Start of RECORDS SHOWN

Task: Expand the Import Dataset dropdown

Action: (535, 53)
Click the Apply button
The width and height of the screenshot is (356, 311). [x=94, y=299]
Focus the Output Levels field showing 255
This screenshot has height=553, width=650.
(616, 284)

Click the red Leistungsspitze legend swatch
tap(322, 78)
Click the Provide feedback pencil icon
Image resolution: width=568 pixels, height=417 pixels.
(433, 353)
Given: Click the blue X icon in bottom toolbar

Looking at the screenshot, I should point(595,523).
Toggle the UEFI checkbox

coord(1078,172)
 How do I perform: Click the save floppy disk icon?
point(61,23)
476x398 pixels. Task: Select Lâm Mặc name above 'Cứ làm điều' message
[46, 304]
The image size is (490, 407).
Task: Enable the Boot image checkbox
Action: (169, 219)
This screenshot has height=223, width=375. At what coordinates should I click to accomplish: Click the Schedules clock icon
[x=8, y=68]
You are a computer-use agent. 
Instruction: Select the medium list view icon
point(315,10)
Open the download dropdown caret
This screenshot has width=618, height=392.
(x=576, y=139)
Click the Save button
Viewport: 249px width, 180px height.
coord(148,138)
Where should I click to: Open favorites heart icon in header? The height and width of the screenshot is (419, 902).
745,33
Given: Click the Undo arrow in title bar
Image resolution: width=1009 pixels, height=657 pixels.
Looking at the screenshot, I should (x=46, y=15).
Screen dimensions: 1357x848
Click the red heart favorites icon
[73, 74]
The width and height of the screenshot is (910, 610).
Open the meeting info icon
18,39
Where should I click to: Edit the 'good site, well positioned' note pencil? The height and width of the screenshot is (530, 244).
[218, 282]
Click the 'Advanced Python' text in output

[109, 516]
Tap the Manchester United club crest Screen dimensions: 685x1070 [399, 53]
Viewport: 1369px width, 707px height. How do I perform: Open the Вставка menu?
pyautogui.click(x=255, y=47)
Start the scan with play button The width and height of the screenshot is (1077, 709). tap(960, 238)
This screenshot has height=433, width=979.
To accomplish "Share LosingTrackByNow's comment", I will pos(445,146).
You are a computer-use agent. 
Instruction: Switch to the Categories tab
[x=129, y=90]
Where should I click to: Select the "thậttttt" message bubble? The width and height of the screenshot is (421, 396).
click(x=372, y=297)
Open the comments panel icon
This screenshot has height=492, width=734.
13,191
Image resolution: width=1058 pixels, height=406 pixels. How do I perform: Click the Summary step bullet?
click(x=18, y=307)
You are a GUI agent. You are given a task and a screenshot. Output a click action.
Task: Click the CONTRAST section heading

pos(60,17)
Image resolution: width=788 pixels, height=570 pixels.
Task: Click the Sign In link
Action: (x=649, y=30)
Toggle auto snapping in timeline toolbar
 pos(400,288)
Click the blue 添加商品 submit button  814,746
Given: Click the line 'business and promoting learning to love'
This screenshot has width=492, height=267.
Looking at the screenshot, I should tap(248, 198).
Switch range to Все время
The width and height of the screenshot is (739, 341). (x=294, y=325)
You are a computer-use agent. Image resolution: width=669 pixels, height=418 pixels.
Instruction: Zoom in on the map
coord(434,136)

End of RECORDS SHOWN

- WORK INSTRUCTION: Of all the entries above, retype exactly the lines from the line with "Task: Click the CONTRAST section heading" to the line with "Given: Click the line", both included, and no others.

- RESPONSE TO THE EXERCISE:
Task: Click the CONTRAST section heading

pos(60,17)
Image resolution: width=788 pixels, height=570 pixels.
Task: Click the Sign In link
Action: (x=649, y=30)
Toggle auto snapping in timeline toolbar
 pos(400,288)
Click the blue 添加商品 submit button  814,746
Given: Click the line 'business and promoting learning to love'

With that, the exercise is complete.